Was motiviert Menschen, sich in der “Euroblogosphäre” zu beteiligen?

Welch Studierender kennt sie nicht, diese Bitten von Psychologen oder Soziologen, die alltäglich über die diversen E-Mailverteiler kommen: “Bitte hilf mir, und fülle kurz (!) diesen Fragebogen aus!” In der Regel ignoriere ich diese Mails geflissentlich, doch das eine oder andere Mal interessiert mich das Thema dann doch, und ich lasse mich breitschlagen (vor allem, wenn ich das Ergebnis der Studie dann wenigstens auch bekomme).

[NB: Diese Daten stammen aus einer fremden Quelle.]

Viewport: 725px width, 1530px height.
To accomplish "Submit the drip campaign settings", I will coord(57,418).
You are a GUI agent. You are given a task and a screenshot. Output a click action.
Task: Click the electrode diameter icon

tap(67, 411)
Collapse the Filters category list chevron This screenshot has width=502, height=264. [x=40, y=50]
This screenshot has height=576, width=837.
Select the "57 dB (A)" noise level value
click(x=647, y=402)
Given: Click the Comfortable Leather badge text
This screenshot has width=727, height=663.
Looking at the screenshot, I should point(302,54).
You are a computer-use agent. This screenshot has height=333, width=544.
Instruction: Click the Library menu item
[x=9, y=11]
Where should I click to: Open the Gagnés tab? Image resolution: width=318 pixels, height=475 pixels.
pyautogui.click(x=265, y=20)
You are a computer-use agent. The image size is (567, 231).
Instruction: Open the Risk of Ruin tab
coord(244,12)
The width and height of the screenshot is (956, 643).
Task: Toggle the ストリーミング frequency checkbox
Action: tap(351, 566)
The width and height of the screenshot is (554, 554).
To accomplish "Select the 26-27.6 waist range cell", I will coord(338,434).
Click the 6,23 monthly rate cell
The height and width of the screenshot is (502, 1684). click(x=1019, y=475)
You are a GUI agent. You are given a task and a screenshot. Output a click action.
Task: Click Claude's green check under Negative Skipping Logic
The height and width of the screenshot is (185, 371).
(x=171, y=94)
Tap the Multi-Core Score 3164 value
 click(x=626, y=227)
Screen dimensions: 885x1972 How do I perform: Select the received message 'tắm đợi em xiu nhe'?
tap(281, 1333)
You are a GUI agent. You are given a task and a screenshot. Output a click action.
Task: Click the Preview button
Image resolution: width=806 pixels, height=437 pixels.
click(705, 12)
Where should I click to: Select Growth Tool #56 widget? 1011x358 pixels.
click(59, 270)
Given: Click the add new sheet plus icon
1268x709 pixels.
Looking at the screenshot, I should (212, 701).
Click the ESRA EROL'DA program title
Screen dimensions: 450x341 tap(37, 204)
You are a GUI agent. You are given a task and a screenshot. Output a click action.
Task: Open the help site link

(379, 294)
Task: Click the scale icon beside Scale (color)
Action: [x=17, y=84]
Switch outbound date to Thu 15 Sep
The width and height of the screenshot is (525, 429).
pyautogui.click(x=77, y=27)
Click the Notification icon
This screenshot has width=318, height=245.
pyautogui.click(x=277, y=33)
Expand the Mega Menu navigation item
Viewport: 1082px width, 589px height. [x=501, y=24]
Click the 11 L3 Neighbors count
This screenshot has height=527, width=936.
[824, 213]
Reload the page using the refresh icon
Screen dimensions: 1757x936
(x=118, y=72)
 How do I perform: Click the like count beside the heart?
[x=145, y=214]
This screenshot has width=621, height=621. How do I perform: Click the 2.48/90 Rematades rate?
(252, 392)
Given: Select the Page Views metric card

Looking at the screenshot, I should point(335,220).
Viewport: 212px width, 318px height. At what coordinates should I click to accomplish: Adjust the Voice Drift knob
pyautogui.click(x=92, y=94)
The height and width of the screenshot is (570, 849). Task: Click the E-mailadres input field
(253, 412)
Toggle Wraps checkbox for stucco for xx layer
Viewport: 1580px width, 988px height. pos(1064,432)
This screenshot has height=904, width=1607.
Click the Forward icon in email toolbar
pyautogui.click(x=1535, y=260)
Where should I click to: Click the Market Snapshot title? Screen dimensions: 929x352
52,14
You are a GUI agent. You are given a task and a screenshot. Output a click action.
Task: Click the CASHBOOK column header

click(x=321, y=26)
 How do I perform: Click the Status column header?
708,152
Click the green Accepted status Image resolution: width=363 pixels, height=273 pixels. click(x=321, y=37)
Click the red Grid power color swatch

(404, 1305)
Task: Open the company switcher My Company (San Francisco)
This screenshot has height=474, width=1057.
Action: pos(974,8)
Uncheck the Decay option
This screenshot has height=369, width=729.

In diesem Fall ist mir das Ausfüllen etwas leichter gefallen. “Was motiviert Menschen, sich in der “Euroblogosphäre” zu beteiligen?” Das untersucht eine Psycholgiestudentin an der Universität Hamburg. Das passt doch wie die Faust aufs Auge, schließlich frage ich mich ja auch, warum ich mit diesem Blog angefangen habe. Irgendwann im oder um den April herum soll die Auswertung schon fertig sein. Da bin ich ja mal gespannt!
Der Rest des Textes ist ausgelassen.